◆ **Aangeleverd fragment**

━━━━━━━━━━━━━━━━

Wie is toch die geheimzinnige man, die al jarenlang in dezelfde hotelkamer woont, zichzelf stipt één maal per week een shot heroïne toedient, uiterst zwijgzaam is en wiens enige activiteit erin lijkt te bestaan om regelmatig grote koffers met geld naar een bank te brengen ? Hotelbediende Sofia probeert deel uit te maken van de mysterieuze leefwereld van haar hotelgast. Pas in het laatste halfuur geeft LE CONSEQUENZE DELL'AMORE (Paolo Sorrentino, 2004) zijn geheimen prijs. Een zeer intrigerende en unieke karakterstudie en zeker één van de meest originele gangsterfilms die ik ooit zag. Een film die je langzaam bekruipt en maar moeilijk loslaat.

De neo-realistische en semi-documentaire werkwijze van de gebroeders Dardenne is ondertussen genoegzaam bekend en daardoor biedt L'ENFANT (2005) qua stijl weinig of geen verrassingen. De jonge Sonia krijgt een kind. De vader is Bruno, een jonge sjoemelaar en kleine crimineel. Buiten het weten van Sonia om tracht Bruno een slaatje te slaan uit de baby en biedt hem voor illegale adoptie aan. Wanneer Sonia dit hoort, stort ze in. Het is aan Bruno om te trachten zijn misstappen recht te zetten. Dardenne-habitué Jérémie Renier acteert uitstekend. Goed voor de Gouden Palm op het filmfestival van Cannes in 2005 maar in mijn ogen zeker niet de beste Dardenne.

━━━━━━━━━━━━━━━━

◆ **Aangeleverde records**

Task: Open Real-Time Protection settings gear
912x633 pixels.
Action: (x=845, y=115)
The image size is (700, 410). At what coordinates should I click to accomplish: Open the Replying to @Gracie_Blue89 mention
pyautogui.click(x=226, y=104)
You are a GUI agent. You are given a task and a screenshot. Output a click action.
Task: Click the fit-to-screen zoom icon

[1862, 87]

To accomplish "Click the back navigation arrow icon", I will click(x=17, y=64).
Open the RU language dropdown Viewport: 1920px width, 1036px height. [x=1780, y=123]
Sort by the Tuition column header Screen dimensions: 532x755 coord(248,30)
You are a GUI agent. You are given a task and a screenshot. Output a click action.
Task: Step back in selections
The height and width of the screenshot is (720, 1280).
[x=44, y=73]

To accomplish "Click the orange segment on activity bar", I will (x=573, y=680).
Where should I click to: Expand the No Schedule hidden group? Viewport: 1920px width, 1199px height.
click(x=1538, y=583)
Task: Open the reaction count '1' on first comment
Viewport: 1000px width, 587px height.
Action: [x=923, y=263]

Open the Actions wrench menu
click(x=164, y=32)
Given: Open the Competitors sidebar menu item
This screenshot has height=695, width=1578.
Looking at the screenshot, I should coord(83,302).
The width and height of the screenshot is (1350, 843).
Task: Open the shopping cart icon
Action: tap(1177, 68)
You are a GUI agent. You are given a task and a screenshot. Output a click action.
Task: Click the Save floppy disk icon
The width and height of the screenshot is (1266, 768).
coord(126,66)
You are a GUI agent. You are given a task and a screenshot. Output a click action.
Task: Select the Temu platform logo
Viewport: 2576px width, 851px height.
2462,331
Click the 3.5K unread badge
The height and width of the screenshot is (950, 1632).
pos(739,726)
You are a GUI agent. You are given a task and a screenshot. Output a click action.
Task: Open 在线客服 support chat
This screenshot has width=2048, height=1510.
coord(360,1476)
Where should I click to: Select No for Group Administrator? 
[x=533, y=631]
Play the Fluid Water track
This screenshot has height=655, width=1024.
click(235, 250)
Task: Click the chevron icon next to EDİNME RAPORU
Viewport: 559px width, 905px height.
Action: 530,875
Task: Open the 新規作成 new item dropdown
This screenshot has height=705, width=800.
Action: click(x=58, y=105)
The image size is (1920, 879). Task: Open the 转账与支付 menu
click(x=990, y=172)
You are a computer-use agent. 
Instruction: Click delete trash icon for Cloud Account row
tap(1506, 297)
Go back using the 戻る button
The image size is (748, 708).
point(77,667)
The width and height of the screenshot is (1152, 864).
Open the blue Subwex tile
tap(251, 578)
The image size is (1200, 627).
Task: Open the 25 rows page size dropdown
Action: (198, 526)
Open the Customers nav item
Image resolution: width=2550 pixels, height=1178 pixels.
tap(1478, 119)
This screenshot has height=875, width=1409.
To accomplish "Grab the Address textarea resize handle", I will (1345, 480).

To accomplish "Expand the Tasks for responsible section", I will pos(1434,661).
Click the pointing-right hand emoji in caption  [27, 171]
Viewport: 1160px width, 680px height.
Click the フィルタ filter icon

━━━━━━━━━━━━━━━━

◆ **Opdracht**
Schrijf de filmbesprekingen hierboven volledig en woord voor woord over.

◆ **Uitgewerkt antwoord**
Wie is toch die geheimzinnige man, die al jarenlang in dezelfde hotelkamer woont, zichzelf stipt één maal per week een shot heroïne toedient, uiterst zwijgzaam is en wiens enige activiteit erin lijkt te bestaan om regelmatig grote koffers met geld naar een bank te brengen ? Hotelbediende Sofia probeert deel uit te maken van de mysterieuze leefwereld van haar hotelgast. Pas in het laatste halfuur geeft LE CONSEQUENZE DELL'AMORE (Paolo Sorrentino, 2004) zijn geheimen prijs. Een zeer intrigerende en unieke karakterstudie en zeker één van de meest originele gangsterfilms die ik ooit zag. Een film die je langzaam bekruipt en maar moeilijk loslaat.

De neo-realistische en semi-documentaire werkwijze van de gebroeders Dardenne is ondertussen genoegzaam bekend en daardoor biedt L'ENFANT (2005) qua stijl weinig of geen verrassingen. De jonge Sonia krijgt een kind. De vader is Bruno, een jonge sjoemelaar en kleine crimineel. Buiten het weten van Sonia om tracht Bruno een slaatje te slaan uit de baby en biedt hem voor illegale adoptie aan. Wanneer Sonia dit hoort, stort ze in. Het is aan Bruno om te trachten zijn misstappen recht te zetten. Dardenne-habitué Jérémie Renier acteert uitstekend. Goed voor de Gouden Palm op het filmfestival van Cannes in 2005 maar in mijn ogen zeker niet de beste Dardenne.